Missionários mortos: vidas que brilham como centelhas no cenário mundial
por Gianni Valente
No ano de 2023, os missionários e agentes pastorais católicos assassinados chegam a pelo menos vinte. E também no final deste ano, como todos os anos, a Agência Fides os recorda, repropondo com breves referências sua história e as circunstâncias da sua morte sangrenta. Um ato habitual, sempre repetido com estupor e gratidão. Não por dever de ofício, não por hábito. Porque as histórias citadas também neste ano no dossiê elaborado por Stefano Lodigiani nunca são "costumeiras". Você não se habitua com elas.

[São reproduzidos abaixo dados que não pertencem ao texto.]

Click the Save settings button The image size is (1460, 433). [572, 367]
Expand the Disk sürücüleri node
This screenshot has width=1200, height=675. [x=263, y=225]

Também este ano, como muitas vezes acontece, grande parte deles sofreu uma morte violenta na trama ordinária da própria existência, entrelaçada com a vida dos outros, no meio das ocupações quotidianas. Na maioria das suas mortes sangrentas, não se consegue sequer detectar motivação de ódio religioso. Muitas vezes foram mortos por uma brutalidade sem motivo, por vezes pela ganância que cega.

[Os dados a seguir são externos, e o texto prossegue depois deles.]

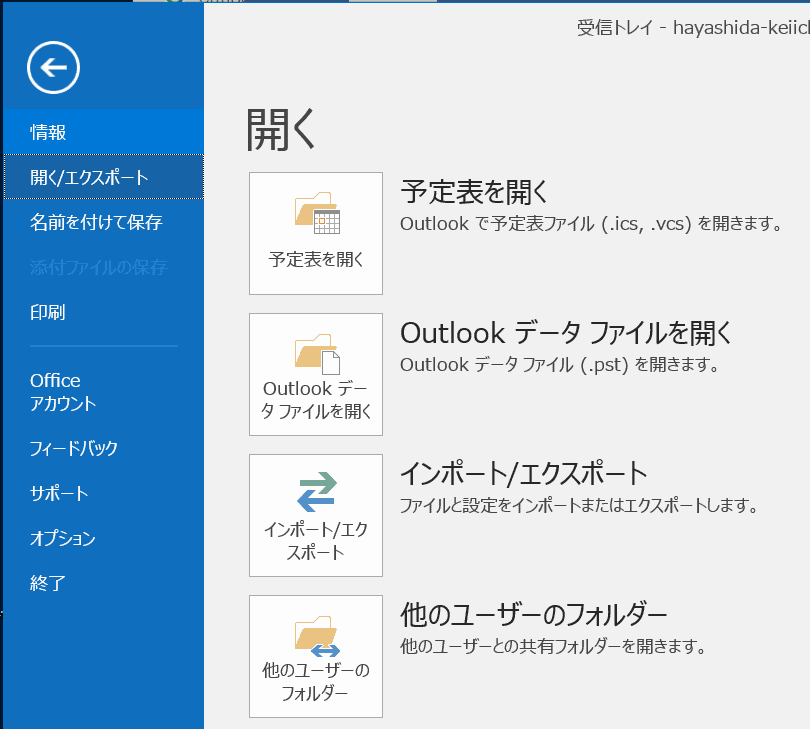Select 情報 in the sidebar
810x729 pixels.
coord(48,132)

Este ano, umz cifra caracteriza a lista de missionárias e missionários mortos, talvez mais do que em outras situações históricas: muitos deles foram assassinados em lugares e situações marcadas por conflitos. Foram mortos por soldados de exércitos regulares, por milicianos de gangues armadas fora de controle, por grupos de terroristas, por desajustados com metralhadoras. Nas ramificações dispersas de guerras esquecidas. Nas metástases disseminadas em todo o mundo pelo câncer da Guerra Mundial já não “em pedaços” que ensanguente a vida de povos inteiros, como repete obstinadamente o magistério do Papa Francisco.

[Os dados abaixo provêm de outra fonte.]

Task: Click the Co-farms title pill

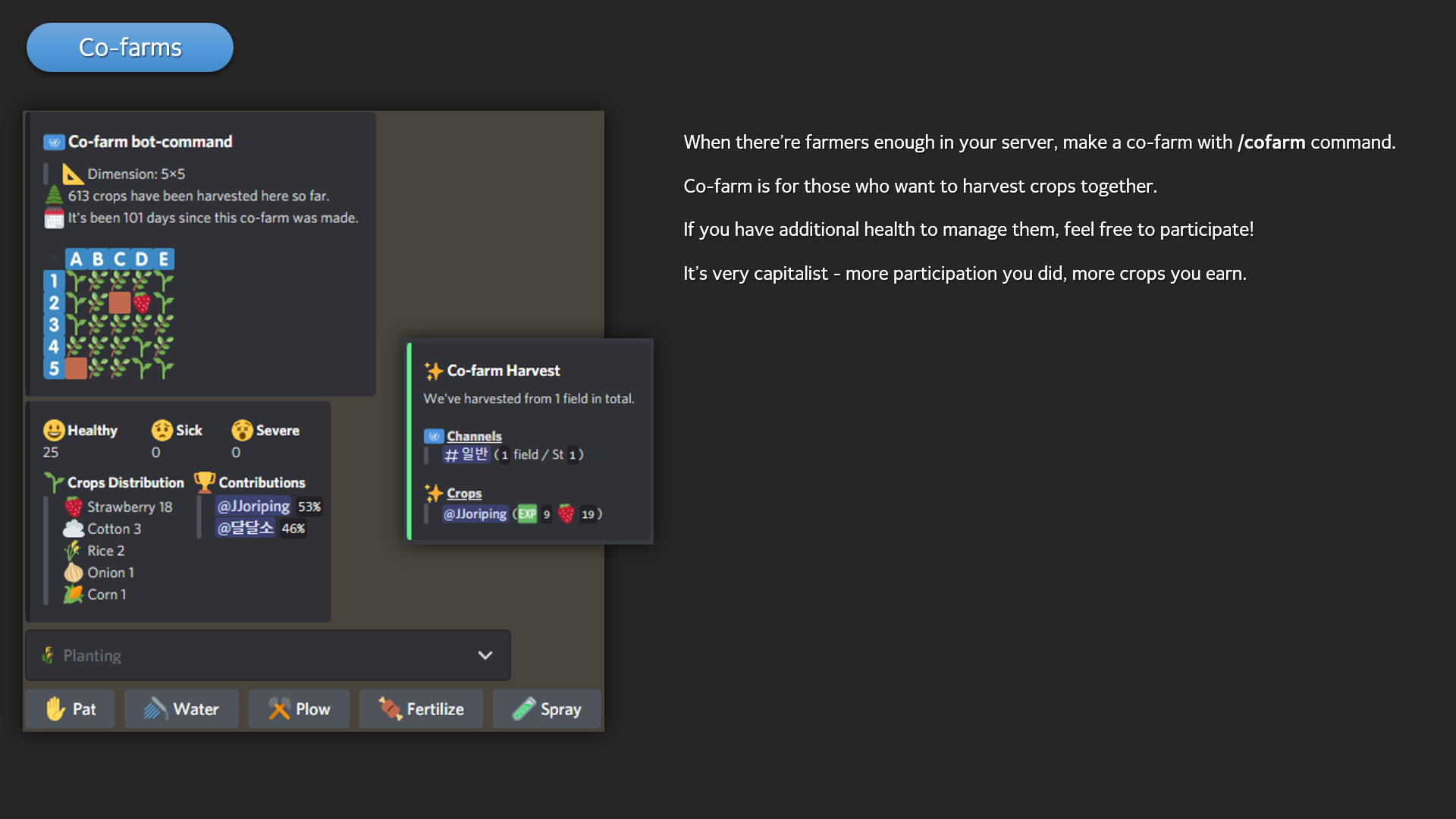Action: click(130, 47)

Na lista dos agentes pastorais mortos em 2023, entre outros, estão padre Isaac Achi, morto pelas chamas durante o ataque de um grupo armado à sua paróquia na Nigéria; há o frade Moses Simukonde Sens, morto por uma bala disparada por agentes que ocupavam um posto de controle militar na capital de Burkina Faso; há Janine Arenas, de 18 anos, e Junrey Barbante, de 24, estudantes filipinos envolvidos nas atividades da capelania universitária da Universidade Estadual de Mindanao, mortos por uma bomba detonada no ginásio universitário, onde era celebrada uma Missa; há Samar Kamal Anton, morta juntamente com a sua mãe Nahida por um atirador do exército israelense na Paróquia católica da Sagrada Família, em Gaza.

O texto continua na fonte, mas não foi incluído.